» DATASET EXTRACT
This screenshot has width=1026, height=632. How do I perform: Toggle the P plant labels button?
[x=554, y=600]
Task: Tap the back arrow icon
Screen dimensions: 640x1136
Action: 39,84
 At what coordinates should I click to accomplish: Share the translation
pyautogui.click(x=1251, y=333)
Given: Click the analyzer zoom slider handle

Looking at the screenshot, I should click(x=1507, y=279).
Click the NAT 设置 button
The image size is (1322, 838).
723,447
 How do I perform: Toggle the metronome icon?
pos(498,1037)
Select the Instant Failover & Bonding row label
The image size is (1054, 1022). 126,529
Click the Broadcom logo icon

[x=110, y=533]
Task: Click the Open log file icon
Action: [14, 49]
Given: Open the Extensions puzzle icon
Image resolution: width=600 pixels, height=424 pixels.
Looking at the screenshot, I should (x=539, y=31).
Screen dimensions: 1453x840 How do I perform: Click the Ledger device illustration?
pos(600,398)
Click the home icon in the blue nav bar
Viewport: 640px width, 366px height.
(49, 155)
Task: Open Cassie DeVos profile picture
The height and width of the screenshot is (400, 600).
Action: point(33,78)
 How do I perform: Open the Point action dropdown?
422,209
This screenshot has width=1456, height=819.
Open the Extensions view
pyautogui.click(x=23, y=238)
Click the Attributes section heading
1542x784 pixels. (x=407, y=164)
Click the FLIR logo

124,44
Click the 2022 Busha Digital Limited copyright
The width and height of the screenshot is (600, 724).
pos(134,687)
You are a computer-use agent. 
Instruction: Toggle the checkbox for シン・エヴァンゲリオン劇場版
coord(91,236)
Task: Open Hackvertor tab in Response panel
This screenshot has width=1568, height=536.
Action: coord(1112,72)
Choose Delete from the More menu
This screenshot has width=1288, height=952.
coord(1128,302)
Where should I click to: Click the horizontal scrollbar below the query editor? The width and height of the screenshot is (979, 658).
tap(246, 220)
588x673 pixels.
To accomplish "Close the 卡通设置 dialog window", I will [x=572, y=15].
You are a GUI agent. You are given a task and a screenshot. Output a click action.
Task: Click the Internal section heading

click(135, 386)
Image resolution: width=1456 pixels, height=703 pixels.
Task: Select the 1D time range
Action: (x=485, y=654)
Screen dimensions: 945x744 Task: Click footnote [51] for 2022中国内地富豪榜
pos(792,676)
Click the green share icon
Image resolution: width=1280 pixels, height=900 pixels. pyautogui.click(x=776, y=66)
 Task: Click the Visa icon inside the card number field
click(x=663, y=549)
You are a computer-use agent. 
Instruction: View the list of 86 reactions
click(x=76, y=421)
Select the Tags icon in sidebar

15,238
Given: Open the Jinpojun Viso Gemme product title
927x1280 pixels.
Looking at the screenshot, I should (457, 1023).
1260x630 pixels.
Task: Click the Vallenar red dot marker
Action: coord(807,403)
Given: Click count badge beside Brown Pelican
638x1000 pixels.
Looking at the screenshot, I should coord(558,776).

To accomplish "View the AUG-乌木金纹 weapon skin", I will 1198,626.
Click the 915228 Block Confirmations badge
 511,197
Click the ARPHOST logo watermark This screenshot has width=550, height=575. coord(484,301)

» SHORT EXERCISE
Please pull out the data lines starting with the line that contains "This screenshot has width=1456, height=819." and going on through the line that contains "pos(134,687)", both included, and repeat them word for word.

» WORKED ANSWER
This screenshot has width=1456, height=819.
Open the Extensions view
pyautogui.click(x=23, y=238)
Click the Attributes section heading
1542x784 pixels. (x=407, y=164)
Click the FLIR logo

124,44
Click the 2022 Busha Digital Limited copyright
The width and height of the screenshot is (600, 724).
pos(134,687)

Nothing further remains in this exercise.